### Extract
************
Alder and Yellow-bellied Flycatchers

 

May 19th

          This morning our first stop was to check the beach at Maumee Bay State Park for shorebirds.  We found six beautiful Ruddy Turnstones in breeding plumage and one Sanderling on the main beach and another on the inland beach. Sanderlings are small, plump sandpipers with a stout bill.  They probe the sand of wave-washed beaches, running back and forth chasing the waves.  They nest in the High Arctic on gravel patches and low-growing wet tundra.

          Next, we stopped at a field to look for Dickcissels, but Mike noticed a post about a Connecticut Warbler on the boardwalk.  We abandoned the search for the Dickcissel and immediately went to the boardwalk at Magee.  This was a “birding emergency”.  A Connecticut Warbler is the only remaining regularly seen warbler that we haven’t found this year.  It is a notoriously skulky bird and many years we don’t see or hear one.

          We arrived at Magee hoping to find a crowd of people looking at or at least searching for the Connecticut.  The bird hadn’t been seen for quite some time.  We waited around and searched but no luck.  Finally, we went to look for other birds and found a singing Alder Flycatcher. The Alder and Willow Flycatcher look nearly identical and were considered to be a single species called a Traill’s Flycatcher despite their very different songs.  In 1973 the two were “split” into two species.
************
### Exercise aim
Answer these questions using the May 19th birding entry:
(a) How many Ruddy Turnstones were found at Maumee Bay State Park?
(b) Which warbler is the only remaining regularly seen warbler not yet found this year?
(c) In what year were the Alder and Willow Flycatcher split into two species?

### Information supplied
************
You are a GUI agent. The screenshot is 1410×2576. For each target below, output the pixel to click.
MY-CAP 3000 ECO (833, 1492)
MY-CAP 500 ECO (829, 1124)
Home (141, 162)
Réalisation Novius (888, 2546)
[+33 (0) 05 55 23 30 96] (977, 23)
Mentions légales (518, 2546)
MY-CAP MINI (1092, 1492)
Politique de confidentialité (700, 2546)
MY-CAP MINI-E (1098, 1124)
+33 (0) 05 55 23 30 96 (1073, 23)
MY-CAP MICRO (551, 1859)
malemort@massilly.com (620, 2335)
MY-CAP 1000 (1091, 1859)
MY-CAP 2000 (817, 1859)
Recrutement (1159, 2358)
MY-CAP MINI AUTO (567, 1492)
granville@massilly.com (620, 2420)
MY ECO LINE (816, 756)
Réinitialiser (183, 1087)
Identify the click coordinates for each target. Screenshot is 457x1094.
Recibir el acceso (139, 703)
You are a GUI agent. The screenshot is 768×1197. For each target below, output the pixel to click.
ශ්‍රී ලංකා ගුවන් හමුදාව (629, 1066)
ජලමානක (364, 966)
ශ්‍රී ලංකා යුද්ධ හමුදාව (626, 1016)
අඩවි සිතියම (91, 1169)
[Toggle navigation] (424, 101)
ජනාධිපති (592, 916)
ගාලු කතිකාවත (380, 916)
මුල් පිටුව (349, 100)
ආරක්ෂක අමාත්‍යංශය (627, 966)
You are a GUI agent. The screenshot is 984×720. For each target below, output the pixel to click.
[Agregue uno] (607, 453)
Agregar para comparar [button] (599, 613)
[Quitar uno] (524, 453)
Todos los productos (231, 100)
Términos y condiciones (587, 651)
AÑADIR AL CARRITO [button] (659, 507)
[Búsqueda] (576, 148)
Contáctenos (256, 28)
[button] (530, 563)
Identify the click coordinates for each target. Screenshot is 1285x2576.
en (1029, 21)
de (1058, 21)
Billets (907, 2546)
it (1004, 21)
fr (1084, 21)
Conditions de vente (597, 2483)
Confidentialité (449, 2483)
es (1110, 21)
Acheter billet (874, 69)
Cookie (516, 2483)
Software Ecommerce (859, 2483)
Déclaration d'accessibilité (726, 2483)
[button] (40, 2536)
************
### Complete output
(a) Six
(b) The Connecticut Warbler
(c) 1973